* [Source extract]:
Carbs are key, as always, especially when you’ve got weight to lose. Veer closer to the bottom of the curve, taking care to avoid all processed food (hidden sugars). You might also try skipping fruit.
4. You’re adding muscle.
4. You’re adding muscle.
I always tell people not to get hung up on the scales so much. Those things are useful – don’t get me wrong – but they never tell the whole story, like whether or not you’re adding lean mass. The PB will spur fat loss, but it also promotes muscle gain and better bone density. If you’re feeling good but failing to see any improvements register on the scale’s measurements, it’s most likely extra muscle and stronger bone from resistance training. You wouldn’t know that just from the bathroom scale. If you absolutely need objective records of your progress, get a body fat percentage test (although these might not even tell the whole story) or try measuring your waist.
Are you Moving Frequently at a Slow Pace for three to five hours every week? Remember: the near-daily low-level (between 55-75% max heart rate) movement should be the bedrock of your fitness regimen. It’s easy to do (because every bit of movement counts) and it doesn’t dip into your glycogen reserves (making it a pure fat burner, not a sugar burner). If you’re on the low end of the spectrum, crank it up toward five weekly hours and beyond.
Low-carb isn’t magic. It reins in wild hunger and tames insulin, but calories do still matter – especially once you approach your ideal weight. In fact, those last few pounds often don’t respond to the same stuff that worked so well to get you to this point. Eating nut butter by the spoonful, other oily items, oily snacks which has trans fat (Samosa, Vadai, Cutlet etc) and hunks of cheese without regard for caloric content may have gotten you this far, but you’ve got to tighten things up if things aren’t working. And that’s the real test, isn’t it? There is a metabolic advantage to eating according to the PB, but if the weight isn’t coming off, something’s up – and calories may need to come down.

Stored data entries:

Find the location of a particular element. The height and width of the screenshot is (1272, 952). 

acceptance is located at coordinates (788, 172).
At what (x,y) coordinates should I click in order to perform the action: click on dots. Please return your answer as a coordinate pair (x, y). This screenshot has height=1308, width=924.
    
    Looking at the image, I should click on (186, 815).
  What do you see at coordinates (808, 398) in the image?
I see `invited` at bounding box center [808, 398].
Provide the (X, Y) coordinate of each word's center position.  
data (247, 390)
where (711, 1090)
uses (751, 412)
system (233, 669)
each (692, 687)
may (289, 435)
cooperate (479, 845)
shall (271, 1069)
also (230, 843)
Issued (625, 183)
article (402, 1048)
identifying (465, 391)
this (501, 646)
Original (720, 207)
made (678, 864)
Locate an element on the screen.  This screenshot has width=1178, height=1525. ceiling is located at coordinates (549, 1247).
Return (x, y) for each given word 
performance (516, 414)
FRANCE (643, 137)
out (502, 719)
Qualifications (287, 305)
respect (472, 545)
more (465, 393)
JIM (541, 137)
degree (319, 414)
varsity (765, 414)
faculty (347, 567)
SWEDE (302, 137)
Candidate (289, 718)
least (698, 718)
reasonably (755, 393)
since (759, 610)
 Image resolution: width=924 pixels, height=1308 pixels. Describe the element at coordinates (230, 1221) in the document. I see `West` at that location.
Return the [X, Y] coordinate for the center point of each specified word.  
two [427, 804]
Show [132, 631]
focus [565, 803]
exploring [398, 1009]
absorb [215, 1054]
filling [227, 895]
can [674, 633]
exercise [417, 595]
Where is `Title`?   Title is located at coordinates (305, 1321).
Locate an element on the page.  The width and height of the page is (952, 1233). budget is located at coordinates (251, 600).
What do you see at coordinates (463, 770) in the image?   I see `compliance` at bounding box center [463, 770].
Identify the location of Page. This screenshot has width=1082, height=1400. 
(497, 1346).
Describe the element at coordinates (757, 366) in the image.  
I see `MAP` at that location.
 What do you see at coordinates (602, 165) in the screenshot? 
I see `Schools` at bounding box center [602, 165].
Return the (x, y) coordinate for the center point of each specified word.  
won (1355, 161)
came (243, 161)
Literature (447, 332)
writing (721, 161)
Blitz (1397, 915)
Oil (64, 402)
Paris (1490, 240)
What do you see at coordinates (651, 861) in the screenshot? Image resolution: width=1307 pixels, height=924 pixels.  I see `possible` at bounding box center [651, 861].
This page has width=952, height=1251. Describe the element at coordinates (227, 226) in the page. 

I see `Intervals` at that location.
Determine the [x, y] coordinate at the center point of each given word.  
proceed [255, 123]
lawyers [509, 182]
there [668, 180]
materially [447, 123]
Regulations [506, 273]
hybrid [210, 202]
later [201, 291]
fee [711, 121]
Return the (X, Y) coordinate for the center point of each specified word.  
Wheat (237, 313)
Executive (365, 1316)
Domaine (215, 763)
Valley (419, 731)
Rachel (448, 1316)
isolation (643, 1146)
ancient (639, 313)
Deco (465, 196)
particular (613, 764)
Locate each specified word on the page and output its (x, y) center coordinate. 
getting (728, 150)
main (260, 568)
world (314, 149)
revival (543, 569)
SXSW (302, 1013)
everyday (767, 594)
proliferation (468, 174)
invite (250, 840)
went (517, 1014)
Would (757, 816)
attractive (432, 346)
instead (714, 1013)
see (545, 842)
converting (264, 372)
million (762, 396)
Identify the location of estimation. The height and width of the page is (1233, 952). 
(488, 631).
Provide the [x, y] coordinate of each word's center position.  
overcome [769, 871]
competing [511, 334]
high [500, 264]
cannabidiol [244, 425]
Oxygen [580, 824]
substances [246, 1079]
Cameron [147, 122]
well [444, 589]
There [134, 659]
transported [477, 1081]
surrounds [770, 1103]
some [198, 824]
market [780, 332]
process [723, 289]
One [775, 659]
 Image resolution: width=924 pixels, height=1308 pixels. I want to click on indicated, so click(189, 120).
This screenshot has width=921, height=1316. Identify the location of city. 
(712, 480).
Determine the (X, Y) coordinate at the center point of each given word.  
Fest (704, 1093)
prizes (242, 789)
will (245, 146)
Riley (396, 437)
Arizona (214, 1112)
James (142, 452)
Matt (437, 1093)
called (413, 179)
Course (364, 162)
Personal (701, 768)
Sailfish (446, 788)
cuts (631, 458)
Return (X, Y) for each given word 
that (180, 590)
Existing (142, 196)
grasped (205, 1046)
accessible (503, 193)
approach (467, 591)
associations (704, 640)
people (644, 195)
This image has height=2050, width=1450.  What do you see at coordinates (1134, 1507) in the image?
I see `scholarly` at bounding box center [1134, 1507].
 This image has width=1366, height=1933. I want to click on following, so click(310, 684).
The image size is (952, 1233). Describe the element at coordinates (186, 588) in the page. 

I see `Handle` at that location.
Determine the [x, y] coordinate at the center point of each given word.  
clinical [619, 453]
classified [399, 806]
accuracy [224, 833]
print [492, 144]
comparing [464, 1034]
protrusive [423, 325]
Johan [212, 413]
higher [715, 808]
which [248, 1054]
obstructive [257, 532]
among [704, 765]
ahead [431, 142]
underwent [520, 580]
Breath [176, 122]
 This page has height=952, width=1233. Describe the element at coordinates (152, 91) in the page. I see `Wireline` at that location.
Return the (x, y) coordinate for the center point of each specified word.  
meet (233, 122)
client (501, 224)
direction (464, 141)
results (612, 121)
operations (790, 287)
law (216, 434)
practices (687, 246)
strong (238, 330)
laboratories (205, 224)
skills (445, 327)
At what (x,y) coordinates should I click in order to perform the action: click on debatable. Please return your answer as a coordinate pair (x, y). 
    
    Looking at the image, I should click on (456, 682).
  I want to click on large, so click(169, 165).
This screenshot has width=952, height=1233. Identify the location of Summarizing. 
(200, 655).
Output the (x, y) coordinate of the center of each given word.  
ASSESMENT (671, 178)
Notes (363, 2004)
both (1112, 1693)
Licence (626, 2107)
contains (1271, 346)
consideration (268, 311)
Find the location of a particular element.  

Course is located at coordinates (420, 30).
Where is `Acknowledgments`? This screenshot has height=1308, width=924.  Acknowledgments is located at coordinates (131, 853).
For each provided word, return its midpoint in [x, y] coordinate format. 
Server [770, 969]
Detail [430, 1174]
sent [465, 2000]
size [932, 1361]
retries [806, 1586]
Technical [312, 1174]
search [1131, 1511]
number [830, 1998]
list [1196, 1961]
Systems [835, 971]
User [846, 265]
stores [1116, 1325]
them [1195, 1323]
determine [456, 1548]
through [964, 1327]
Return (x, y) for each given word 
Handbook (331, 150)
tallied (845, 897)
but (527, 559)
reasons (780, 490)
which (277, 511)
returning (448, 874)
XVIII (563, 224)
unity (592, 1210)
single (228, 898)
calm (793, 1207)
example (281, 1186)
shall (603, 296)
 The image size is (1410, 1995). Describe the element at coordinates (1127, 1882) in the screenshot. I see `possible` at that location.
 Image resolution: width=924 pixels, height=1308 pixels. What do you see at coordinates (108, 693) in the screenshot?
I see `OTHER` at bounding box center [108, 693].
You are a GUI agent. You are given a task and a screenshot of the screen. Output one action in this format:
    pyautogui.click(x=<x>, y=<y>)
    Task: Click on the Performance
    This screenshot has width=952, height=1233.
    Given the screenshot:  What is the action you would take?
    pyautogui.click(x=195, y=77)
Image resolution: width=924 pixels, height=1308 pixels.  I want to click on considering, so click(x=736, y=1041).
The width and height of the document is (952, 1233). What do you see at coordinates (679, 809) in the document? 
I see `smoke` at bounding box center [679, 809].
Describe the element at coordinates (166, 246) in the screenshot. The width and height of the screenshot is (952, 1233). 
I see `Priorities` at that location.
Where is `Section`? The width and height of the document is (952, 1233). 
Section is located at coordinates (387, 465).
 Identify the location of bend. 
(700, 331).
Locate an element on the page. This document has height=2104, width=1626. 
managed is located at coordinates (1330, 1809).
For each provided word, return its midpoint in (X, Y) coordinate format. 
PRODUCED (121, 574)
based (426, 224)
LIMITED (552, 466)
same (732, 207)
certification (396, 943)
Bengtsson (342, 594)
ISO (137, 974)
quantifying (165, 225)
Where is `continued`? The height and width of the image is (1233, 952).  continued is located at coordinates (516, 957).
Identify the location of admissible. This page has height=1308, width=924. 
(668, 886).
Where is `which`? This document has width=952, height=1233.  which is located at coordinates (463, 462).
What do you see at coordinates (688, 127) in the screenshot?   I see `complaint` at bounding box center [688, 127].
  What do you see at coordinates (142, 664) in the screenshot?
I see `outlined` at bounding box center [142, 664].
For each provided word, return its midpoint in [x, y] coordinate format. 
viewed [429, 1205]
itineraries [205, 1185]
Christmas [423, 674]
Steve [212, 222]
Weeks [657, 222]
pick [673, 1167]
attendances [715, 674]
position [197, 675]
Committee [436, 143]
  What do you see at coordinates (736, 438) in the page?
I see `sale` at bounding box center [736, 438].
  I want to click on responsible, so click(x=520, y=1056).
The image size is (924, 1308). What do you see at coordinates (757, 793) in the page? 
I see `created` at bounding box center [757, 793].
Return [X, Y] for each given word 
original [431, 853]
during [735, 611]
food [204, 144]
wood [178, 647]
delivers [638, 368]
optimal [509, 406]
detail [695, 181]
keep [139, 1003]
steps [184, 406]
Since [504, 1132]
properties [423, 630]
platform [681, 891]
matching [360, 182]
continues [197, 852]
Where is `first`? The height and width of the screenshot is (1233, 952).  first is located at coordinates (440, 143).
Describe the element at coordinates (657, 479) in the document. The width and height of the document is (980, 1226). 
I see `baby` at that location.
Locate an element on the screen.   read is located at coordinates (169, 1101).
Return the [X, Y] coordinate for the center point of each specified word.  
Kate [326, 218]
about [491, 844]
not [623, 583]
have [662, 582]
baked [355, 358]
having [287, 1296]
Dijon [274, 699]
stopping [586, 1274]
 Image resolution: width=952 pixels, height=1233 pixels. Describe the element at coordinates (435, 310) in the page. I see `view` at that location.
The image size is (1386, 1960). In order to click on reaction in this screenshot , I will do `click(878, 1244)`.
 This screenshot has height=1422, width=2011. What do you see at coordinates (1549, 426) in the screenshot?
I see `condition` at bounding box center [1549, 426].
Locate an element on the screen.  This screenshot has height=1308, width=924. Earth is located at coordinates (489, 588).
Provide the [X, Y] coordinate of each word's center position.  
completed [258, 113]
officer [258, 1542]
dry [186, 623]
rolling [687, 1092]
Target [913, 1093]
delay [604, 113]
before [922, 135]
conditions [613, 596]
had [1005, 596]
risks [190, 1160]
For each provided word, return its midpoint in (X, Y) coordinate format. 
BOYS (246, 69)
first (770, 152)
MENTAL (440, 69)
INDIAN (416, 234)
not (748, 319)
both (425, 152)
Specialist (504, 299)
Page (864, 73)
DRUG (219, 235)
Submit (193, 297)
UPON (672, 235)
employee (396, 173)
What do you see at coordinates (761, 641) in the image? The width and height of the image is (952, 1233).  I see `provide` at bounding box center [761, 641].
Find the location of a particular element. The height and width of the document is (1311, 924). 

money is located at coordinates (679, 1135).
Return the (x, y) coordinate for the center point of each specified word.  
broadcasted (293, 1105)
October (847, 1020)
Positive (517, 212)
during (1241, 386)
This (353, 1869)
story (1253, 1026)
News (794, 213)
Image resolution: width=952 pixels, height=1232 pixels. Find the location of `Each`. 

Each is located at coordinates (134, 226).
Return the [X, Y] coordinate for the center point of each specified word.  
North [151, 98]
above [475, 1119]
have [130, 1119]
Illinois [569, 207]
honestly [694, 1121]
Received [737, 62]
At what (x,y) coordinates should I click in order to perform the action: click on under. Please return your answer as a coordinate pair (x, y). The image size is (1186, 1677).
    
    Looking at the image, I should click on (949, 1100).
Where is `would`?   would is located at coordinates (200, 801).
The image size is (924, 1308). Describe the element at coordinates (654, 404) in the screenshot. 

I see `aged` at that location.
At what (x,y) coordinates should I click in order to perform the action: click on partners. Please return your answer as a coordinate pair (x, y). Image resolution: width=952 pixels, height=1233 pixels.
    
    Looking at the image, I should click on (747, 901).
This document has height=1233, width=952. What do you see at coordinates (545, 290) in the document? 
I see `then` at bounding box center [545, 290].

* [Exercise details]: Continue the text on weight loss with a low-carb diet, starting after its final sentence.

* [Result for this exercise]:
Be brutally honest with yourself. Do you engage in bad habits? If so, identify them. Make tentative, loose plans to disengage from their clutches, and tell people close to you. Make it public, so you can’t back out without losing face. You’ve also got to develop good ones. Follow roughly similar guidelines as when kicking a bad habit – identification, planning, publication – and you’ll be on your way.
It may be that your body has reached its “ideal” weight – its effective, genetic set point. Reaching this level is generally painless and effortless, but it won’t necessarily correspond to your desired level of leanness. Women, especially, tend to achieve healthy homeostasis at higher body fat levels. Breaking through plateaus can be hard enough, but plateaus ordained by the body itself can be nearly impossible. It’s probably going to take some serious tinkering with carbs, calories, activity levels, sleep, and stress. If everything else is on point and accounted for, you may be looking at healthy homeostasis.
Willpower is like a muscle. It must be used or it will atrophy. You’ve also got to provide fuel for your will – little victories to start out. Go for a walk if you can’t muster the will for the gym. Take note that willpower, or lack thereof, might actually be an indicator of your body’s needs. If you truly can’t muster up the will for the gym, it may be that your body needs to recover. When that’s the case, overtraining is a bigger danger than lack of will.
If you find yourself having mini self-contained internal arguments throughout the day (and you lose), or (even worse) lying to yourself about what you’re eating and doing, you’re probably also full of excuses. Read this, maybe twice, then follow up with this.
Chronic levels of sleep deprivation cause the release of cortisol, our old fat-storing friend. The biggest spike in (fat-burning, anabolic) growth hormone plasma levels occurs in deep sleep. And a recent sleep study showed that truncated sleep patterns are linked to weight gain. Get seven to eight hours of sleep a night.